> **The problem**: With the pictures removed, reproduce exactly the lines from the one that contains "Image resolution: width=1029" through the last line of the entries below.

Supplied material START

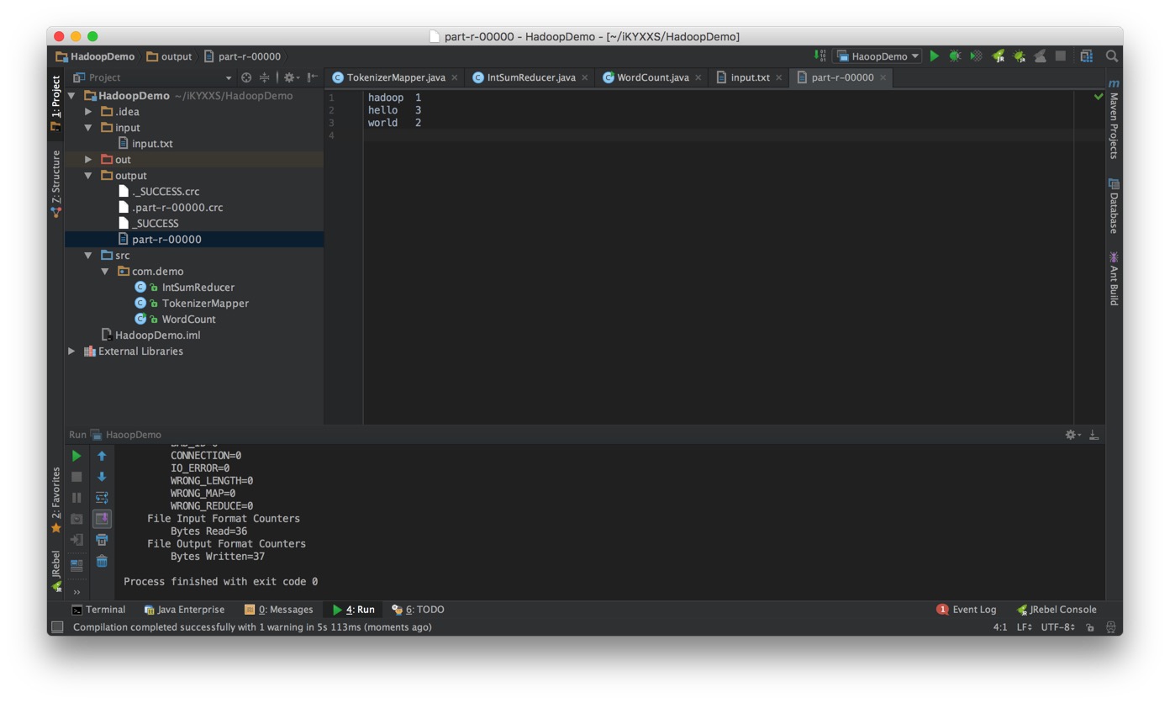Expand the out folder in the project tree
The image size is (1170, 703).
point(88,160)
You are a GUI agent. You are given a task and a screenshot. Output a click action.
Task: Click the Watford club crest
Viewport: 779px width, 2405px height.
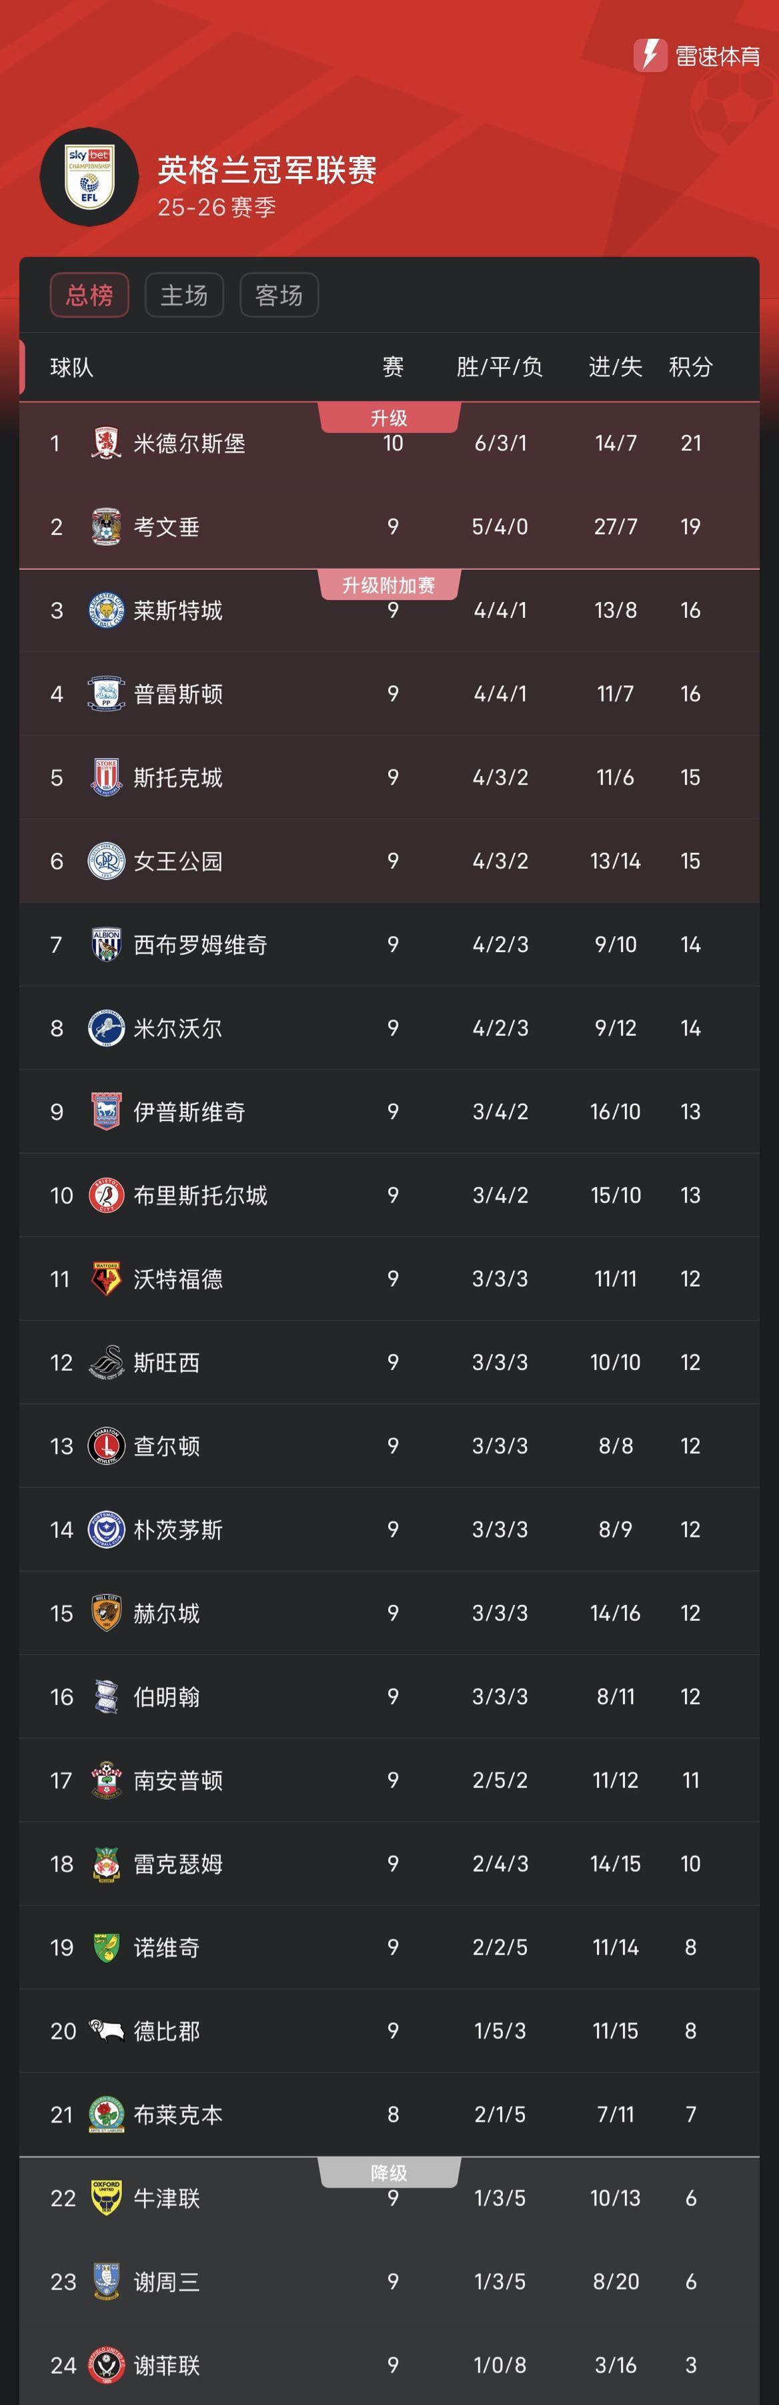coord(106,1279)
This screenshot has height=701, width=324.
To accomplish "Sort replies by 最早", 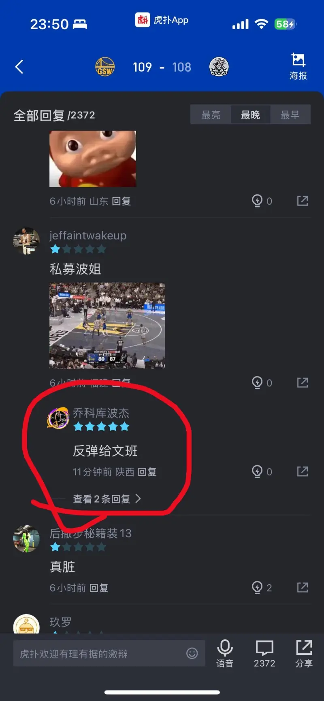I will click(290, 115).
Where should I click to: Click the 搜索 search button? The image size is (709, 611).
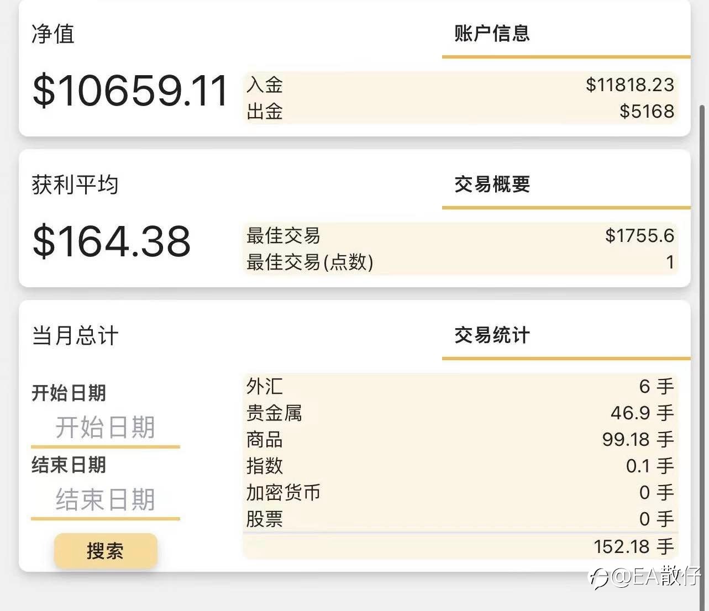106,550
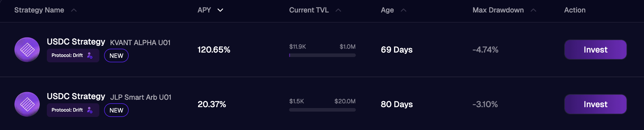Viewport: 644px width, 130px height.
Task: Open the JLP Smart Arb U01 strategy name link
Action: click(x=141, y=97)
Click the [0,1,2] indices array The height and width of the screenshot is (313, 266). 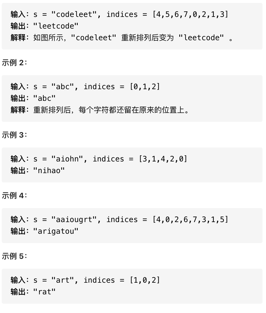click(x=145, y=87)
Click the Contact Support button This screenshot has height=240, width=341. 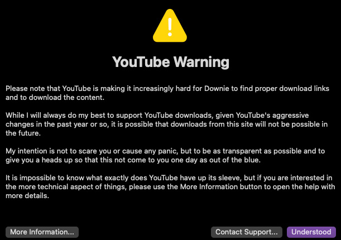click(x=246, y=232)
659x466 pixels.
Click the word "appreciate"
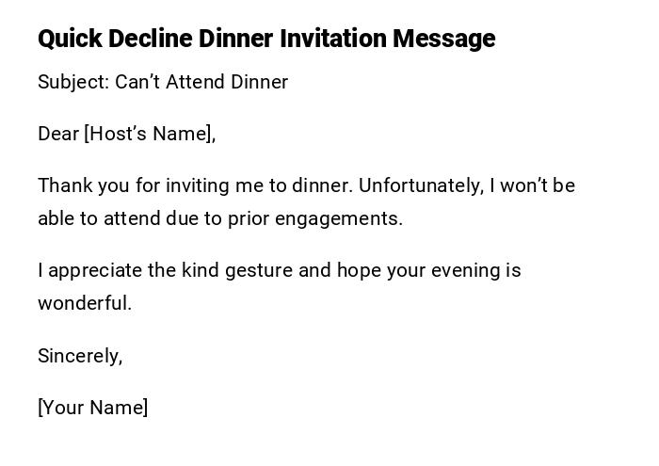tap(95, 270)
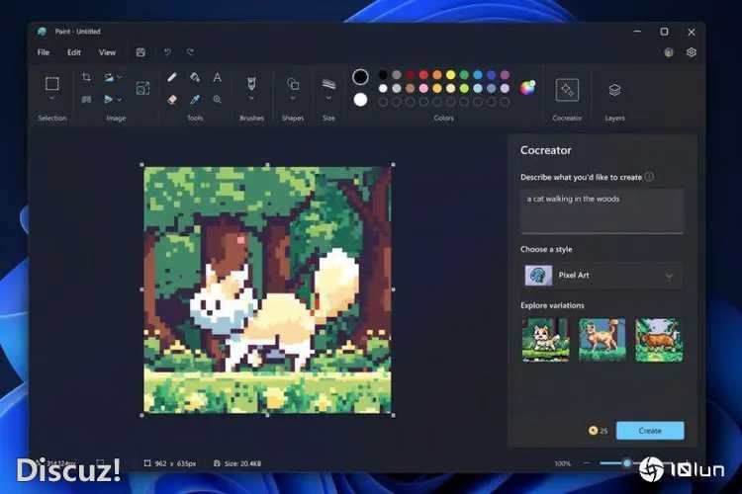
Task: Click the Save icon
Action: 140,52
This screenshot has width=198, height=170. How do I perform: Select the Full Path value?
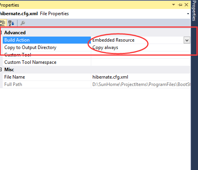141,84
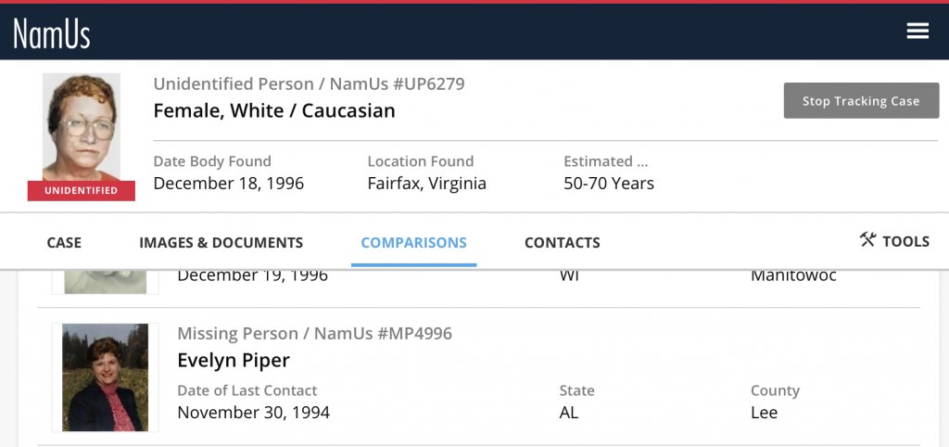Select the COMPARISONS tab
Screen dimensions: 949x447
pos(413,243)
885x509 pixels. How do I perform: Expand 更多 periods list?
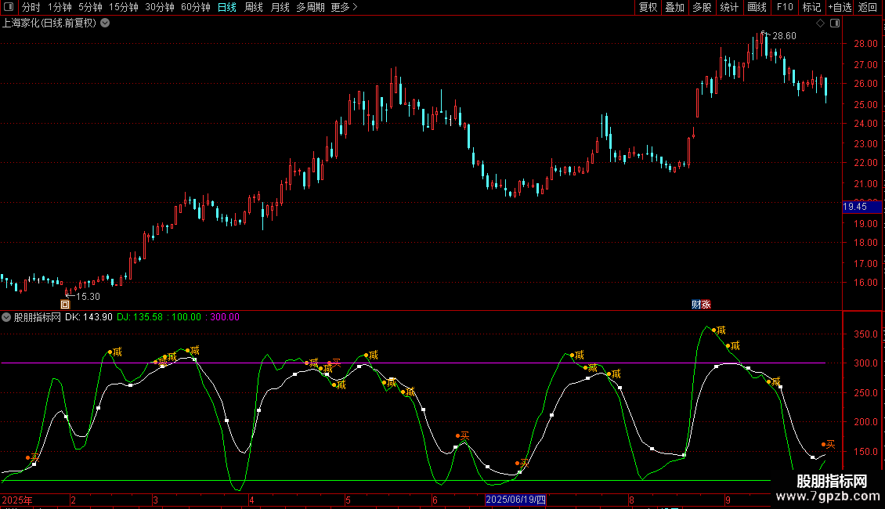point(344,7)
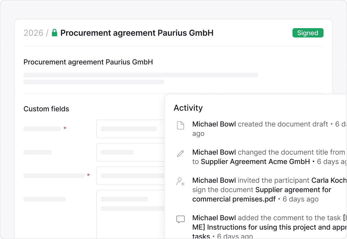Click the add-participant icon in Activity
Screen dimensions: 347x239
pyautogui.click(x=181, y=182)
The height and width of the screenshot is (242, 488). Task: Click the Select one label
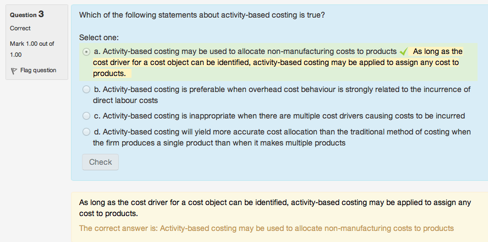(x=99, y=37)
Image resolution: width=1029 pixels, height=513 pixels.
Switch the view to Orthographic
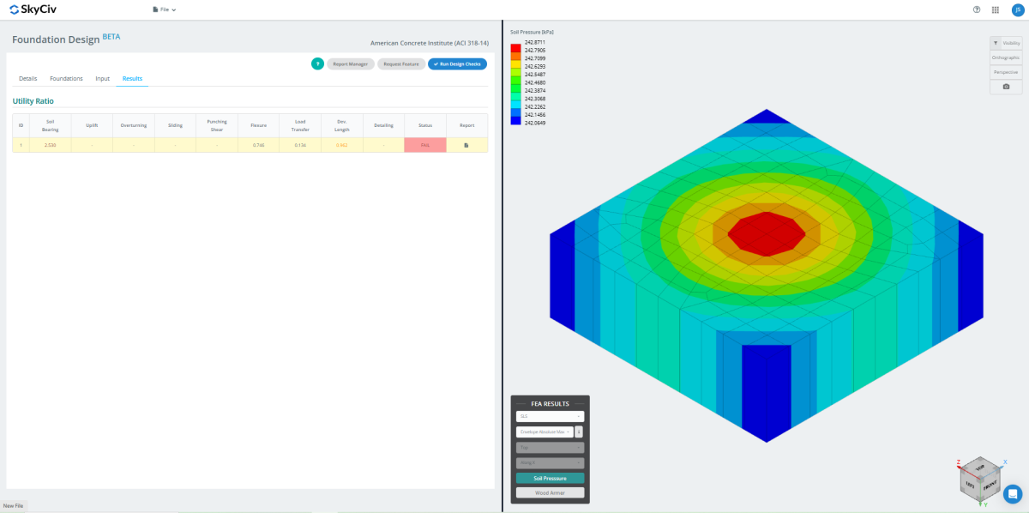1005,57
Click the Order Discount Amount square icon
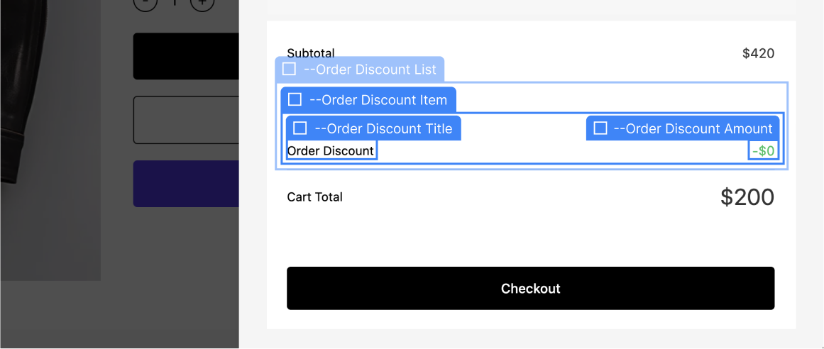 [600, 128]
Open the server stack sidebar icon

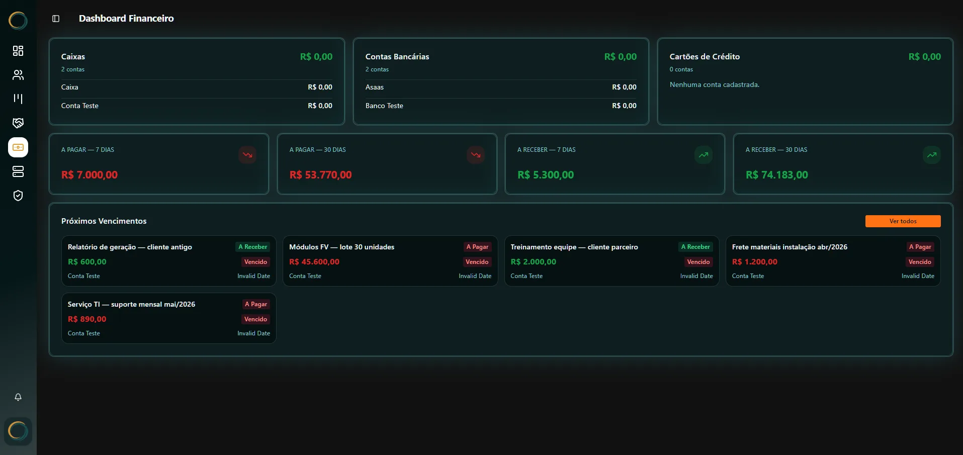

Supplied material END

> **Result for this task**:
Image resolution: width=1029 pixels, height=513 pixels.
Switch the view to Orthographic
1005,57
Click the Order Discount Amount square icon
 [600, 128]
Open the server stack sidebar icon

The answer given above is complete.